The interim report is designed to set out the scale of the persecution and a final report in the summer will set out how the British Foreign Office can do more to raise awareness of the issue.
The report shows that a century ago Christians comprised 20% of the population in the Middle East and north Africa, but since then the proportion has fallen to less than 4%, or roughly 15 million people.
In the Middle East and north Africa, the report says, “forms of persecution ranging from routine discrimination in education, employment and social life up to genocidal attacks against Christian communities have led to a significant exodus of Christian believers from this region since the turn of the century.
“In countries such as Algeria, Egypt, Iran, Iraq, Syria and Saudi Arabia the situation of Christians and other minorities has reached an alarming stage. In Saudi Arabia there are strict limitations on all forms of expression of Christianity including public acts of worship. There have been regular crackdowns on private Christian services. The Arab-Israeli conflict has caused the majority of Palestinian Christians to leave their homeland. The population of Palestinian Christians has dropped from 15% to 2%.”
In Gaza, which once had a very large Christian community, Christians were driven out when Hamas took over the government and made their lives even more difficult. The Christian population in Gaza is down to about 1% and getting smaller every day.
Contrast that with this statement from Wikipedia re Israel -
Despite the fact that Arab Christians only represent 2.1% of the total Israeli population, in 2014 they accounted for 17.0% of the country's university students, and for 14.4% of its college students.

════════

AIM A »
Do these statements agree with the passage on Christian persecution? Answer yes or no for each, quoting the words that decide it: (i) A century ago, Christians made up 20% of the population in the Middle East and north Africa. (ii) The final report is expected in the winter. (iii) Saudi Arabia places no restrictions on public acts of Christian worship.
AIM B »
Could you continue the passage on Christian persecution, picking up right after its final sentence?
The material that comes next is taken from a separate source.

DATASET CONTENT »
════════

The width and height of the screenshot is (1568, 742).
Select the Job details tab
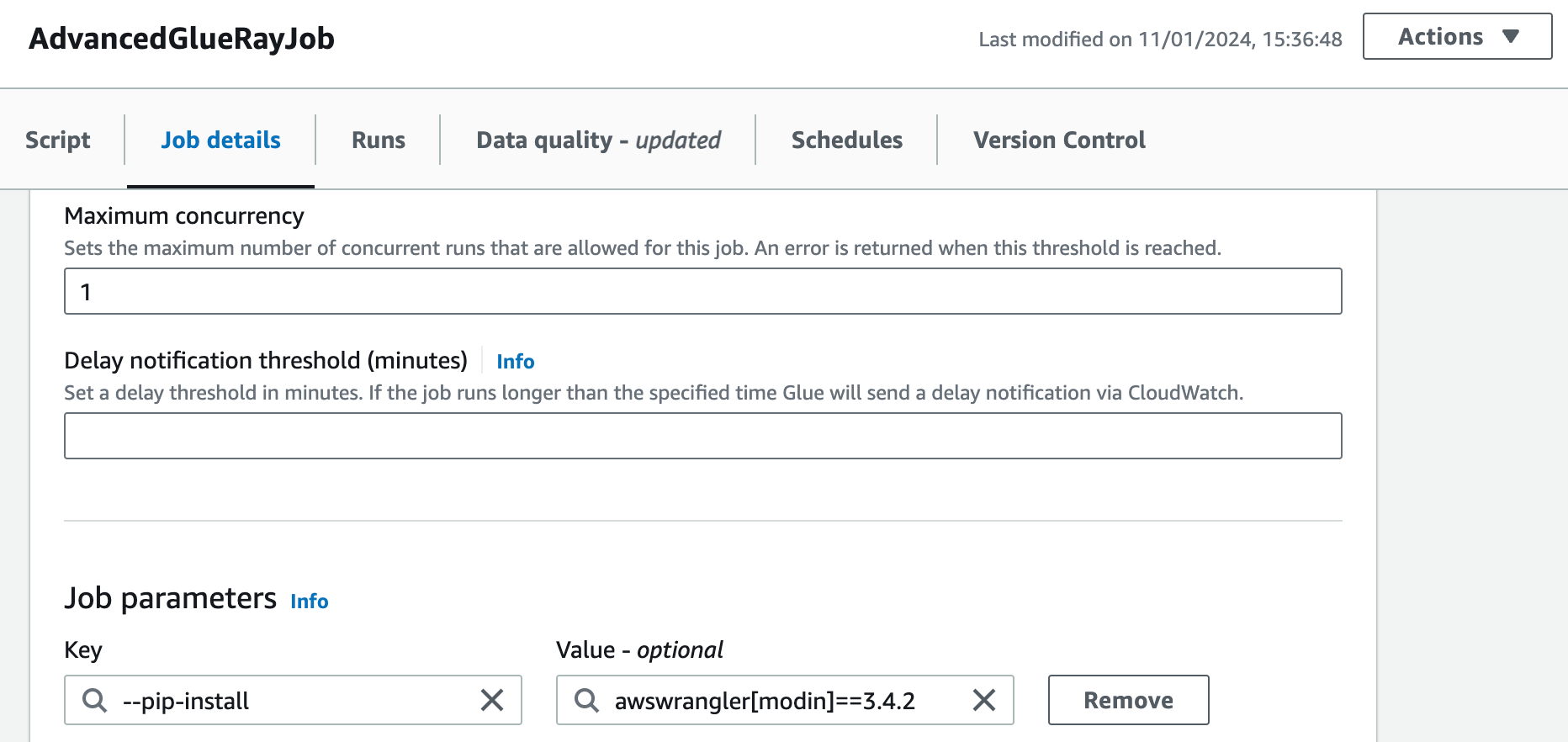tap(220, 140)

════════

EXPECTED OUTPUT A »
(i) Yes: "a century ago Christians comprised 20% of the population in the Middle East and north Africa"
(ii) No: "a final report in the summer"
(iii) No: "In Saudi Arabia there are strict limitations on all forms of expression of Christianity including public acts of worship."

EXPECTED OUTPUT B »
Palestinian Christians attend an Orthodox Easter service in Gaza.
Photograph: APAImages/Rex/Shutterstock
The report identifies three drivers of persecution:
political failure creating a fertile ground for religious extremism;
a turn to religious conservatism in countries such as Algeria and Turkey; and
institutional weaknesses around justice, the rule of law and policing, leaving the system open to exploitation by extremists.
Countries where Islam is in the majority, invariably, and inevitably, become more conservative, more militant and less tolerant of those who are not Muslims, or Muslims of the same beliefs as they.
The report says: “The rise of hate speech against Christians in state media and by religious leaders, especially in countries like Iran and Saudi Arabia, has compromised the safety of Christians and created social intolerance.”
In findings that may pose difficulties for the UK as it seeks to build relations across the Middle East, the report states: “In some cases the state, extremist groups, families and communities participate collectively in persecution and discriminatory behaviour. In countries such as Iran, Algeria and Qatar, the state is the main actor, where as in Syria, Yemen, Saudi Arabia, Libya and Egypt both state and non-state actors, especially religious extremist groups, are implicated.”
“In 2017 a total of 99 Egyptian Christians were killed by extremist groups, with 47 killed on Palm Sunday in Tanta and Alexandria. Egyptian Christians were continuously targeted by extremist groups during 2017 and 2018.
“Arrest, detention and imprisonment are common in Iran, Egypt and Saudi Arabia. For example in the course of six days before Christmas 2018, 114 Christians were arrested in Iran with court cases left pending as a form of intimidation. Though most cases in Iran involve converts, indigenous Christians such as Pastor Victor, an Assyrian Christian, with his wife, Shamiram Issavi, have also been targeted and imprisoned.”
It also highlights how states, and state-sponsored social media, sometimes incite hatred and publish propaganda against Christians, especially in Iran, Iraq and Turkey. “The governing AK party in Turkey depicts Christians as a ‘threat to the stability of the nation’. Turkish Christian citizens have often been stereotyped as not real Turks but as western collaborators.”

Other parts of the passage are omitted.